"""

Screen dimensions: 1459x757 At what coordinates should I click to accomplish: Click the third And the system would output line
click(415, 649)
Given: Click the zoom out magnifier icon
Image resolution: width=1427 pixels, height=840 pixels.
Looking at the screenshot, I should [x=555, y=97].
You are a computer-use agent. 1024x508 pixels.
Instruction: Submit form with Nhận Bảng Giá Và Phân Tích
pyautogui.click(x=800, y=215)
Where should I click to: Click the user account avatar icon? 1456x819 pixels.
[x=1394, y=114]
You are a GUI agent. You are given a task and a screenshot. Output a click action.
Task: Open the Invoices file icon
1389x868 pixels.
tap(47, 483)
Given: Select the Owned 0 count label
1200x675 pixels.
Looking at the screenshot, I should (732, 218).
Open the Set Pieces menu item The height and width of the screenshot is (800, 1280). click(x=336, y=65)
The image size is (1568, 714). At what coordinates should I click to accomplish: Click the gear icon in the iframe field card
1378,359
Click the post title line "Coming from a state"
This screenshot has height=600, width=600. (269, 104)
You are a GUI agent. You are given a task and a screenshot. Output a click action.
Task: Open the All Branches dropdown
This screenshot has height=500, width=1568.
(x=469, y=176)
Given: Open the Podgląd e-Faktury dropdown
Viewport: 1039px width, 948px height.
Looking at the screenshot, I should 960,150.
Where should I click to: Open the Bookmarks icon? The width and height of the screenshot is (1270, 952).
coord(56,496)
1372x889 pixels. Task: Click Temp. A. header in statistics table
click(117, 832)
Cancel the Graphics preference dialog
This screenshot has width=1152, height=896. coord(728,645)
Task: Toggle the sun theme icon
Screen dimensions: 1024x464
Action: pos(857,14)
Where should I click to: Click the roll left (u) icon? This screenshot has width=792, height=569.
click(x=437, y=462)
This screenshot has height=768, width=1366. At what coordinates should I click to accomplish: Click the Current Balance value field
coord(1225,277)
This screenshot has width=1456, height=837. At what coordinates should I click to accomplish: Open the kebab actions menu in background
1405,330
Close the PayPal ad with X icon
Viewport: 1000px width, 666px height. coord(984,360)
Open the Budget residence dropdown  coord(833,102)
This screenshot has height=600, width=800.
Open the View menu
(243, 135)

"""

An exact copy of all the entries is the required answer.

### The answer
Screen dimensions: 1459x757 At what coordinates should I click to accomplish: Click the third And the system would output line
click(415, 649)
Given: Click the zoom out magnifier icon
Image resolution: width=1427 pixels, height=840 pixels.
Looking at the screenshot, I should [x=555, y=97].
You are a computer-use agent. 1024x508 pixels.
Instruction: Submit form with Nhận Bảng Giá Và Phân Tích
pyautogui.click(x=800, y=215)
Where should I click to: Click the user account avatar icon? 1456x819 pixels.
[x=1394, y=114]
You are a GUI agent. You are given a task and a screenshot. Output a click action.
Task: Open the Invoices file icon
1389x868 pixels.
tap(47, 483)
Given: Select the Owned 0 count label
1200x675 pixels.
Looking at the screenshot, I should (732, 218).
Open the Set Pieces menu item The height and width of the screenshot is (800, 1280). click(x=336, y=65)
The image size is (1568, 714). At what coordinates should I click to accomplish: Click the gear icon in the iframe field card
1378,359
Click the post title line "Coming from a state"
This screenshot has height=600, width=600. (269, 104)
You are a GUI agent. You are given a task and a screenshot. Output a click action.
Task: Open the All Branches dropdown
This screenshot has height=500, width=1568.
(x=469, y=176)
Given: Open the Podgląd e-Faktury dropdown
Viewport: 1039px width, 948px height.
Looking at the screenshot, I should 960,150.
Where should I click to: Open the Bookmarks icon? The width and height of the screenshot is (1270, 952).
coord(56,496)
1372x889 pixels. Task: Click Temp. A. header in statistics table
click(117, 832)
Cancel the Graphics preference dialog
This screenshot has width=1152, height=896. coord(728,645)
Task: Toggle the sun theme icon
Screen dimensions: 1024x464
Action: pos(857,14)
Where should I click to: Click the roll left (u) icon? This screenshot has width=792, height=569.
click(x=437, y=462)
This screenshot has height=768, width=1366. At what coordinates should I click to accomplish: Click the Current Balance value field
coord(1225,277)
This screenshot has width=1456, height=837. At what coordinates should I click to accomplish: Open the kebab actions menu in background
1405,330
Close the PayPal ad with X icon
Viewport: 1000px width, 666px height. coord(984,360)
Open the Budget residence dropdown  coord(833,102)
This screenshot has height=600, width=800.
Open the View menu
(243, 135)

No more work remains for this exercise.